Publié le 11 mai 2024

Des investisseurs ont déposé des résolutions aux assemblées générales de Eli Lilly et AbbVie pour les inciter à arrêter leur pratique d’extension des brevets qui empêche l’arrivée de génériques et permet ainsi de conserver des prix élevés. Chaque semaine, Novethic propose un billet LinkedIn qu’il ne fallait pas manquer.

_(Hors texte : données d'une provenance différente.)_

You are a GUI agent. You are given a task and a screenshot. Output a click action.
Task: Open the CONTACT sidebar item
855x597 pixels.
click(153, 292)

Les laboratoires pharmaceutiques américains font face à une vague de protestation de la part des investisseurs. AbbVie, Eli Lilly, Gilead, Johnson & Johnson, Merck et Pfizer sont ciblés par une campagne d’engagement actionnarial en vue d’améliorer l’accès aux médicaments et en réduire les coûts. Une pratique courante des laboratoires est particulièrement visée, celle de l’extension de la durée des brevets qui permet à une entreprise de garder pour elle la commercialisation d’un médicament, donc d’en fixer le prix, pour laquelle deux résolutions ont été déposées aux AG d’AbbVie et Eli Lilly.

Nous voyons une grande différence entre l’utilisation légitime de brevets créés pour protéger les droits du fabricant d’un médicament innovant, et la mauvaise utilisation du système des brevets pour retarder l’introduction de génériques, afin de permettre d’augmenter les prix de médicaments existants“, explique dans une tribune sur la Proxy review Cathy Rowan, directrice de l’investissement socialement responsable chez Trinity Health. Selon elle, AbbVie a ainsi augmenté 27 fois le prix de l’Humira, son médicament phare contre l’arthrite, depuis sa création.

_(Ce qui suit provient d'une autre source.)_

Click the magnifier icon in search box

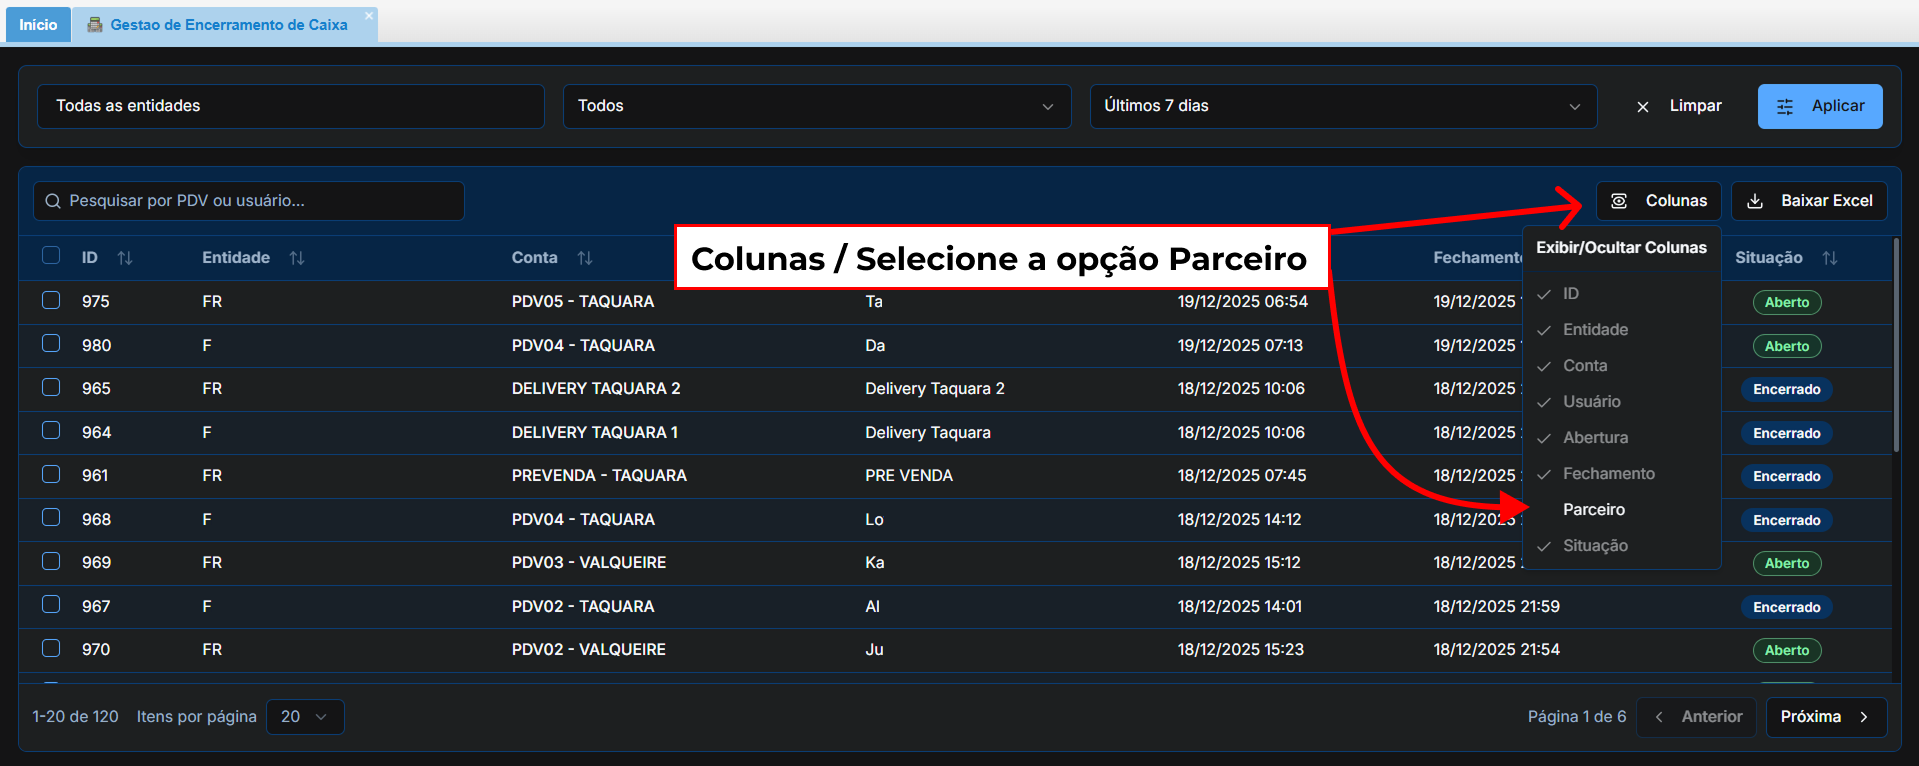[53, 201]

Bloquer la concurrence pour préserver les prix

Dans un billet LinkedIn, Michael Passoff, directeur général de Proxy impact, rappelle que “le prix élevé des médicaments est une plainte courante aux Etats-Unis“. Sa société de conseil en vote a voté en faveur des résolutions aux AG d’AbbVie et Eli Lilly. “Quand un brevet expire, des fabricants de génériques ou de biosimilaires peuvent proposer des remèdes concurrents à des prix plus bas, explique-t-il. Les compagnies pharmaceutiques déposent souvent de nouveaux brevets, pour de nouvelles indications, alors que des critiques soutiennent que cela bloque la concurrence et maintiennent les prix élevés.” AbbVie a ainsi déposé plus de 130 brevets pour l’Humira, créant un imbroglio réglementaire difficile à contourner pour la concurrence et permettant de dépasser largement la date d’expiration du premier brevet déposé. Même chose chez Eli Lilly qui a connu des “pressions à propos des prix de son insuline, dont les personnes diabétiques ont besoin pour vivre mais que beaucoup ne peuvent pas s’offrir“, souligne Michael Passoff, en mentionnant toutefois qu’Eli Lilly a récemment modéré ses tarifs.

L’Inflation reduction act veut modifier les pratiques

Les résolutions déposées par les investisseurs membres de l’Interfaith center on corporate responsability demandent aux laboratoires d’établir une méthodologie leur permettant d’évaluer l’impact de l’extension des brevets sur l’accessibilité de leurs produits. C’est la deuxième année que les investisseurs déposent de telles résolutions aux AG de ces Big Pharma. Elles ont obtenu des fortunes diverses lors des AG 2023, avec un peu plus de 10% de votes favorables chez Eli Lilly et près de 30% chez AbbVie, selon les scores relevés par les Principles for responsible investment (PRI).

Mais leurs positions sont relayées en dehors des AG. Les investisseurs rappellent ainsi que la loi sur l’Inflation reduction act (IRA) prévoit un dispositif pour négocier les prix de certains médicaments dans le cadre du programme Medicare. Selon ce dispositif, les médicaments ne disposant pas de génériques pourront faire l’objet de négociations sur leurs prix. De quoi réduire l’intérêt pour les laboratoires pharmaceutiques pour les extensions de brevets. La réglementation commence donc à rattraper les laboratoires pharmaceutiques.